* [WRITTEN PROBLEM]:
Rewrite every line of the records from the one containing "You are a GUI" through the end, keeping the requests, and multiply each coordinate in the answers by 0.55, rounding to whole numbers with halves going up. Leave the pictures out.

* [PROVIDED ENTRIES]:

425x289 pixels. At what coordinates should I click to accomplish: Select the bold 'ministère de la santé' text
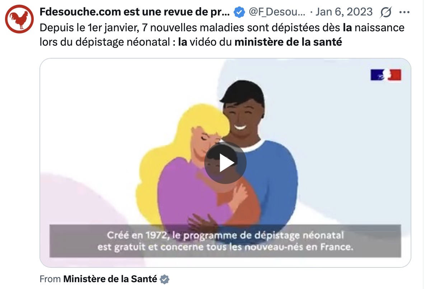pyautogui.click(x=288, y=42)
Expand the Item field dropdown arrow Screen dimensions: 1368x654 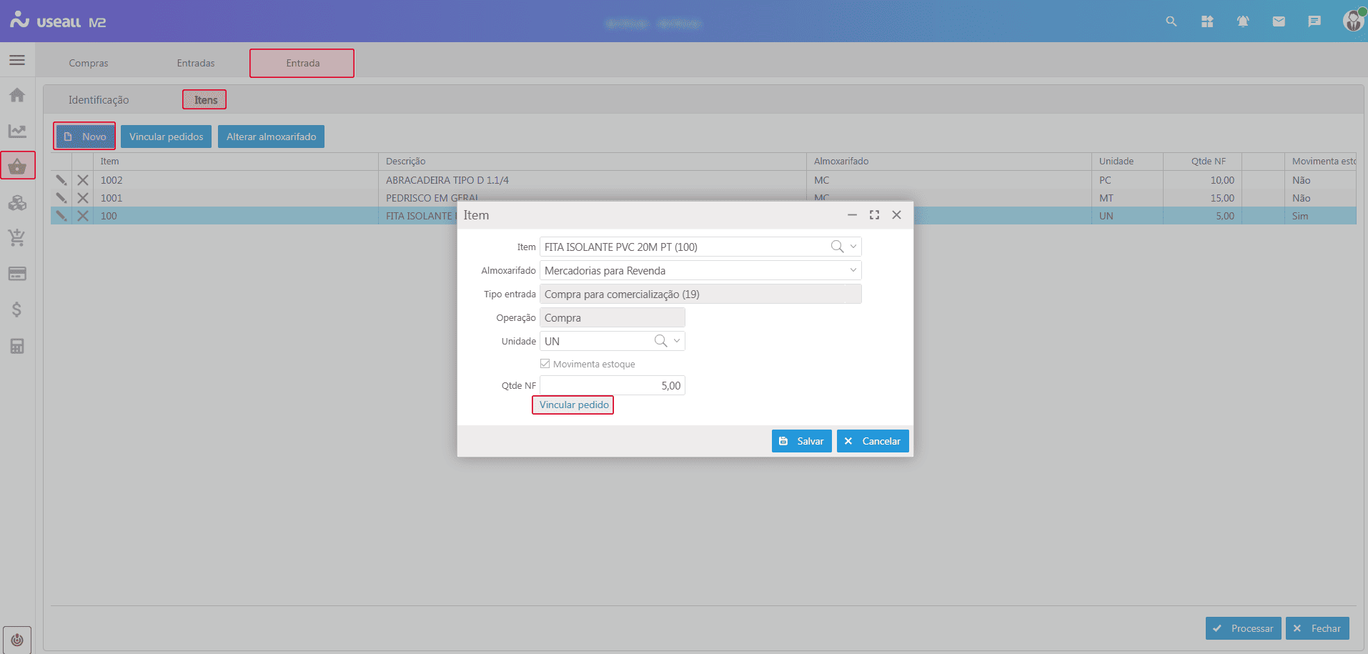click(x=853, y=247)
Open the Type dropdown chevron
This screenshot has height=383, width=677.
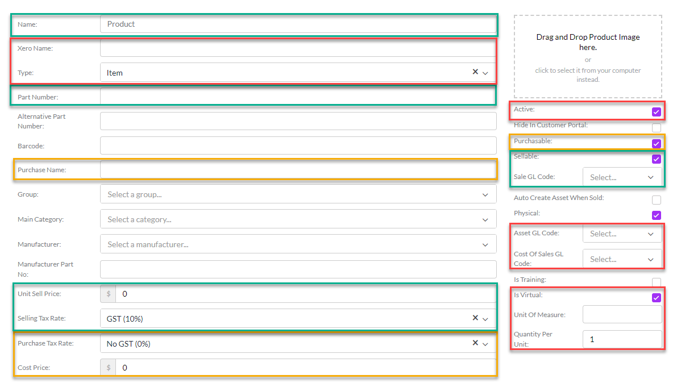pyautogui.click(x=485, y=73)
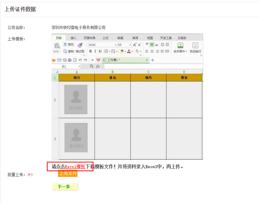Click the Excel模板 download link
The height and width of the screenshot is (203, 259).
(75, 167)
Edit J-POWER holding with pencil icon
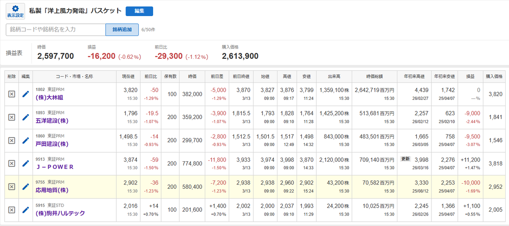The height and width of the screenshot is (226, 509). [25, 163]
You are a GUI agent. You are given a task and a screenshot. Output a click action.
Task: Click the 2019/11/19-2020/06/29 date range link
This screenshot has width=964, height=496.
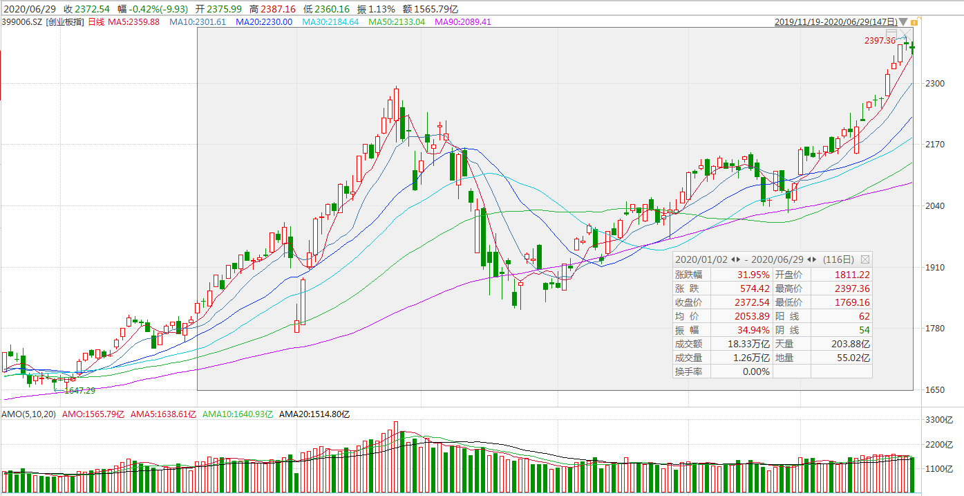pyautogui.click(x=835, y=22)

* [ANSWER TO THIS PROBLEM]:
You are a GUI agent. You are given a task and a screenshot. Output a click action.
Task: Click the 2019/11/19-2020/06/29 date range link
This screenshot has width=964, height=496.
pyautogui.click(x=459, y=12)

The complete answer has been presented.